The dawn light can play tricks
on the eyes of the morning watch as they scan the sea. But the sea I stare at
through my binoculars is green and any glinting leaf could be the emerald back
of an Amazon parrot. All the more shocking then is a glint of sapphire in the
trees. I take my binoculars down and glance far to my left. No. I couldn’t
possibly have caught the ocean out of the corner of my view I was focused in
the opposite direction. I turn back and raise my binoculars.

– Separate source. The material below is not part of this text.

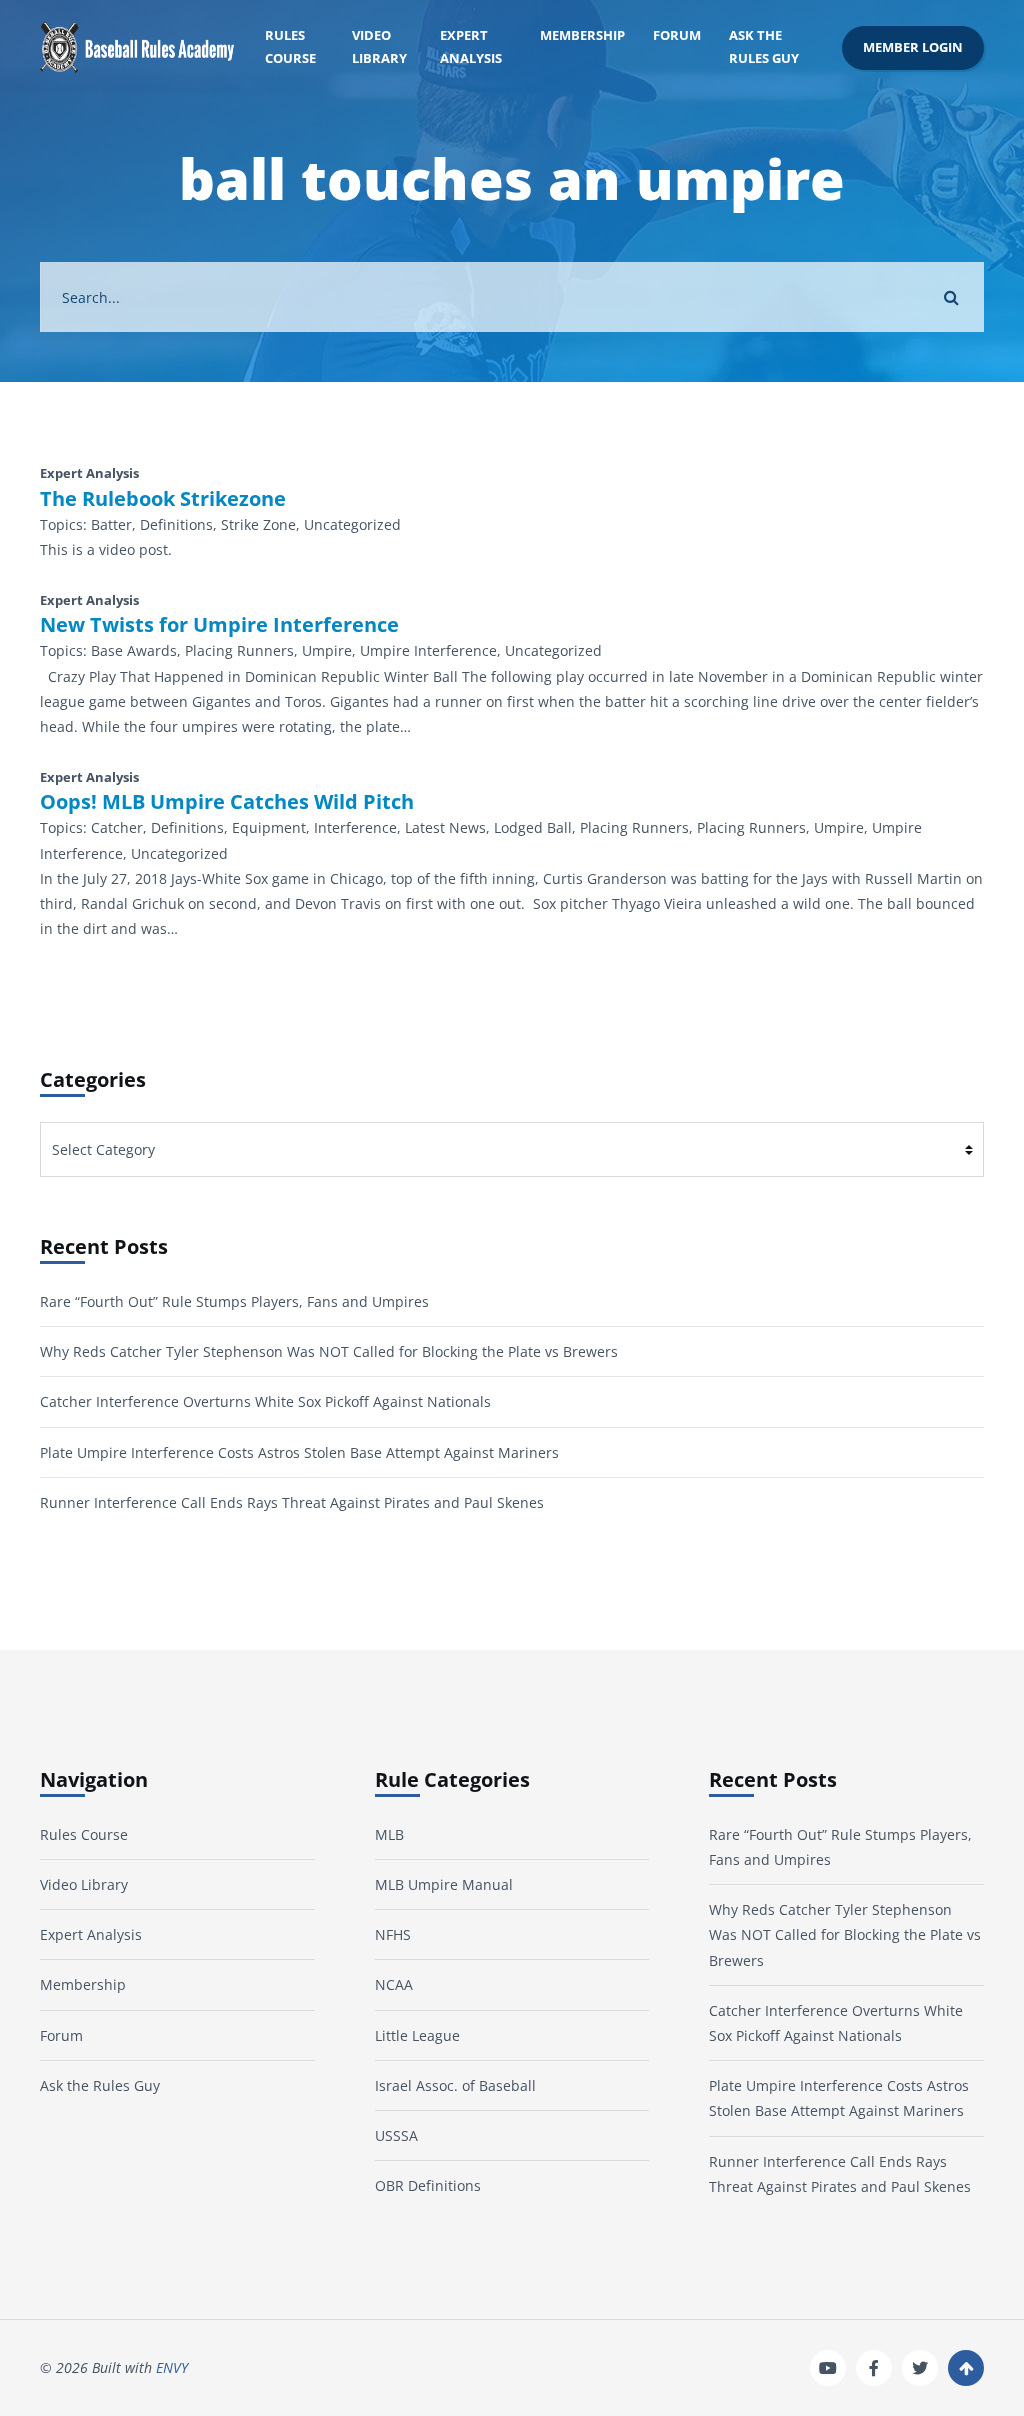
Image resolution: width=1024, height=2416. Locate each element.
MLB (389, 1834)
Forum (677, 35)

Sure enough the sapphire
form of a parrot dips into view on a swaying wind bent bough.
“Well,
call me Ishmael,” I mutter “the blue parrot.”
Unlike
his name-sake Moby dick the parrot is not a manifestation of hell sent to
torment us. He does, however, seem to have some element of the whales
omnipresence, being reported at opposite ends of the island almost simultaneously.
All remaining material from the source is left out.